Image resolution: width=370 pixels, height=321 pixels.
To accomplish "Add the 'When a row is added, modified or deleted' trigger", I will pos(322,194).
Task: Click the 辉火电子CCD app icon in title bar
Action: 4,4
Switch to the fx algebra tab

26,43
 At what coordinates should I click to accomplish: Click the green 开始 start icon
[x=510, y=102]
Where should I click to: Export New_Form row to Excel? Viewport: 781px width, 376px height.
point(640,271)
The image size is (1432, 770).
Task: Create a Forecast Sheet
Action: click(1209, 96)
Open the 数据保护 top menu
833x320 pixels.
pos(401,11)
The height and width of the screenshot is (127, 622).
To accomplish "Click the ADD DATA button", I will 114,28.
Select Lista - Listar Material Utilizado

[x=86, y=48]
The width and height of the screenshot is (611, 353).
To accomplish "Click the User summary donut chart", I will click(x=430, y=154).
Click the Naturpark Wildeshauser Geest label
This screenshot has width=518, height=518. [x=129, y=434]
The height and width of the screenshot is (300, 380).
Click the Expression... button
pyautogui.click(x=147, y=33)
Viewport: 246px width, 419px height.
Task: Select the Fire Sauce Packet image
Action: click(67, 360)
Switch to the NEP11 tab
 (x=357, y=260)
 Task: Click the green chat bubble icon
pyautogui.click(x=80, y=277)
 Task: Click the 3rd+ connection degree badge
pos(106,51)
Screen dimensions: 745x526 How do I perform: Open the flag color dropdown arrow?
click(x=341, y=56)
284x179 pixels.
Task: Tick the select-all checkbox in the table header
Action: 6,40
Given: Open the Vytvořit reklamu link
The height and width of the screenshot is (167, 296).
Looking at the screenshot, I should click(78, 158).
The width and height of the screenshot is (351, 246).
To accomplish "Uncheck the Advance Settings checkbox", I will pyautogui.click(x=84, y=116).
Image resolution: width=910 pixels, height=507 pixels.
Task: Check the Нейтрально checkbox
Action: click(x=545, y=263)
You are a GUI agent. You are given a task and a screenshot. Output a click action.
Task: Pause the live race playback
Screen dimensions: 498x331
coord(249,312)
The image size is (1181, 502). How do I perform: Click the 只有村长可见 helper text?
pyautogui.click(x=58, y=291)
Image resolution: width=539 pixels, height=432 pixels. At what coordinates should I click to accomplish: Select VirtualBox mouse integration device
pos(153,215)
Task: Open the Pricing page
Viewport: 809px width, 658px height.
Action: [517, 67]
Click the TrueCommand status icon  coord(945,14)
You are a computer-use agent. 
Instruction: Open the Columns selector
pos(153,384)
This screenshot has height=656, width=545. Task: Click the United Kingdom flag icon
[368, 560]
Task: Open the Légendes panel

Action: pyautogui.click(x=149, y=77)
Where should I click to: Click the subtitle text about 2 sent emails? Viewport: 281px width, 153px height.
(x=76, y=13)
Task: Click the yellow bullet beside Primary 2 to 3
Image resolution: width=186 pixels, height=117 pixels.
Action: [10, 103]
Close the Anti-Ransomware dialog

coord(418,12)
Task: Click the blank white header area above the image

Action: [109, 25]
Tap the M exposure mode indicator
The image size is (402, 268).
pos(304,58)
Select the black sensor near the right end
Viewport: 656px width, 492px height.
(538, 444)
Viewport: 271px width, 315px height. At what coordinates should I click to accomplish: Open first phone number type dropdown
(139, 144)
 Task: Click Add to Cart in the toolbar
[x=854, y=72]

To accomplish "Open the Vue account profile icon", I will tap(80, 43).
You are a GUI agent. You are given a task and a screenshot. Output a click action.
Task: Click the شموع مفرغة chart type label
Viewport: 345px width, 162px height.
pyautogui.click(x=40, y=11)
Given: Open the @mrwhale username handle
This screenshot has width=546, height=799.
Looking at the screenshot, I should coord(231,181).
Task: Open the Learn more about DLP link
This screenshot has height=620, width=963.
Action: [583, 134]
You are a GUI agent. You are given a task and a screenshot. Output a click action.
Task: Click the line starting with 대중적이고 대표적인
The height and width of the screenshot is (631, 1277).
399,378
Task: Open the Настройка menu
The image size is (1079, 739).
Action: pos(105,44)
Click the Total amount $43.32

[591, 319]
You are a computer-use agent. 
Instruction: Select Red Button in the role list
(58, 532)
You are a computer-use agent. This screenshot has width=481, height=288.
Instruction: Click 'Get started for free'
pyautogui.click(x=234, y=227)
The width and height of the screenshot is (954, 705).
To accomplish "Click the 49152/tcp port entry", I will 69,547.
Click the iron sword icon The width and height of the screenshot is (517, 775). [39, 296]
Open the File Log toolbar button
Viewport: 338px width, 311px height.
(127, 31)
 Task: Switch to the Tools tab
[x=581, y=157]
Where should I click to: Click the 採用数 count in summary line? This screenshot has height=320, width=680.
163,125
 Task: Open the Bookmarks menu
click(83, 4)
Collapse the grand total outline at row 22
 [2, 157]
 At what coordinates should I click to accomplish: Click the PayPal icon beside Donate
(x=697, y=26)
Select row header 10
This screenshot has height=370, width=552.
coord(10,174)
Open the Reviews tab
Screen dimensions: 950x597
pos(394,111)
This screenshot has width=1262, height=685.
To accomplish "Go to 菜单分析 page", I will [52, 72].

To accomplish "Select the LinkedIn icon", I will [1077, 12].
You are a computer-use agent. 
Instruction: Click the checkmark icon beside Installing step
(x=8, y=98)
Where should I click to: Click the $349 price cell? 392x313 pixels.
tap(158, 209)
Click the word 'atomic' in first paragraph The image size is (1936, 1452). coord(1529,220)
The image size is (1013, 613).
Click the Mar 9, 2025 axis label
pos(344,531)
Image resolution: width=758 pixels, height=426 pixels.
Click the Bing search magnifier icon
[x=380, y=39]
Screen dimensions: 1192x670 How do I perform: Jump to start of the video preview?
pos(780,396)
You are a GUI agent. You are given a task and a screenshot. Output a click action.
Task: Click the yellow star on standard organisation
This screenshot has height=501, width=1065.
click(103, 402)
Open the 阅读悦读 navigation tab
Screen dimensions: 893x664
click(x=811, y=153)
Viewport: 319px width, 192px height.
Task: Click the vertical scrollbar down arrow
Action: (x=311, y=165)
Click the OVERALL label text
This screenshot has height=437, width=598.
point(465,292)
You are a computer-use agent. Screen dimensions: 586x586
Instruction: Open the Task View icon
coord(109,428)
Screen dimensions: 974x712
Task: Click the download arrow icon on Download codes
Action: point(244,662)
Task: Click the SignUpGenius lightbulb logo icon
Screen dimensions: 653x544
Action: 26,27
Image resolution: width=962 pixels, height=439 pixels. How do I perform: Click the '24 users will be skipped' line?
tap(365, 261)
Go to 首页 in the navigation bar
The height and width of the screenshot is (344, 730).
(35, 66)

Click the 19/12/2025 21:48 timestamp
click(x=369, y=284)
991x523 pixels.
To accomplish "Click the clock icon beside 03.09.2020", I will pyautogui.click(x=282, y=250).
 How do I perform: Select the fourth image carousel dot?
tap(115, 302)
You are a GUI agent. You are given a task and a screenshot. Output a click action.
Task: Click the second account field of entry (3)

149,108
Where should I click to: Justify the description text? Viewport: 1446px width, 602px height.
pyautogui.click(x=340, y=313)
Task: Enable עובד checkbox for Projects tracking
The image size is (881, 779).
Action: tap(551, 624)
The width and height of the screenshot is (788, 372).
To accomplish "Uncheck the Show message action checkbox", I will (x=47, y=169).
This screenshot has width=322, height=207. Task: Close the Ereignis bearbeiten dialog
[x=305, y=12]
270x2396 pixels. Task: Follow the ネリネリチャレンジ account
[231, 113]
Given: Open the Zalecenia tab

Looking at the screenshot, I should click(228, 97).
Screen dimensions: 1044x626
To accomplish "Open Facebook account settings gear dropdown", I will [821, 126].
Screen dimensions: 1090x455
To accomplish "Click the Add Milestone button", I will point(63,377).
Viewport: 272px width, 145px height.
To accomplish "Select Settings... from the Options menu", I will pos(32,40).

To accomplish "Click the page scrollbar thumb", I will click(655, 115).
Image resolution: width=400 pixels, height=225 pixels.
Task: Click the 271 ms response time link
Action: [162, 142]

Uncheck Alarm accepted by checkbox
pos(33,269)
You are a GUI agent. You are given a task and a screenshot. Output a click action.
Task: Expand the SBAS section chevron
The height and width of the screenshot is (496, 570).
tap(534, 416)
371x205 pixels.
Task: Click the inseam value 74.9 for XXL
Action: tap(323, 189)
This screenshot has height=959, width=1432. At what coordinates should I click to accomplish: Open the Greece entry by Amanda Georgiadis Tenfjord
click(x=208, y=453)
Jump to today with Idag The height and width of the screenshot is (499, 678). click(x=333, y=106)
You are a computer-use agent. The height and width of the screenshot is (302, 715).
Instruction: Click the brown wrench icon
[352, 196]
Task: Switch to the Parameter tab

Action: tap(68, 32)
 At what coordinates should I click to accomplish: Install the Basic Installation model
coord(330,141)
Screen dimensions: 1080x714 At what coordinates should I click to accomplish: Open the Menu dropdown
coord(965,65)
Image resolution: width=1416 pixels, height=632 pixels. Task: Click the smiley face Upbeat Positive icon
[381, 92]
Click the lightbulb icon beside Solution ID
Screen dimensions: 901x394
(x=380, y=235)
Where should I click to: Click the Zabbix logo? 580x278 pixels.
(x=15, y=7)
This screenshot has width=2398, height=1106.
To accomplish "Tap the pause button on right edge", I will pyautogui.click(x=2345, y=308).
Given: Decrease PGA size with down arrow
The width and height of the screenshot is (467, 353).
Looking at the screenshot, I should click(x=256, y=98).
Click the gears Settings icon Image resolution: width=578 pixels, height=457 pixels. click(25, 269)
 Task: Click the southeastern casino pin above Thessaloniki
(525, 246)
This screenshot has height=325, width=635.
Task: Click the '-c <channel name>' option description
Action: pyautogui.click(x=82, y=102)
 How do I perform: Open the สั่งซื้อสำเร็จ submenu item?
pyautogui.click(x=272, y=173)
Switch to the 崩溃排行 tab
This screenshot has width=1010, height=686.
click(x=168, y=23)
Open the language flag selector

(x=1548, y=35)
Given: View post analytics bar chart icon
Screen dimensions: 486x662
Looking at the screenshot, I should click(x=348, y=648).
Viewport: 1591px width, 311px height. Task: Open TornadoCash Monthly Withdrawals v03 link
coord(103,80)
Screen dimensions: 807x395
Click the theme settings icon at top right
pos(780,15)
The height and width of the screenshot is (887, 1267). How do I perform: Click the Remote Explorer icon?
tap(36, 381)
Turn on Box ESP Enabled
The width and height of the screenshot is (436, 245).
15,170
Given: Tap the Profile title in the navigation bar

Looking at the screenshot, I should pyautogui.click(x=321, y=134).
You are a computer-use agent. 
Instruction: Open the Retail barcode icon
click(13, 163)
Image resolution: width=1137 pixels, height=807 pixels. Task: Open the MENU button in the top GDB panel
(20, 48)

YOUR OBJECTIVE: Every line of the material that holds "yellow" should be copied out as the answer.

EXERCISE SOLUTION:
Task: Click the yellow bullet beside Primary 2 to 3
Task: Click the yellow star on standard organisation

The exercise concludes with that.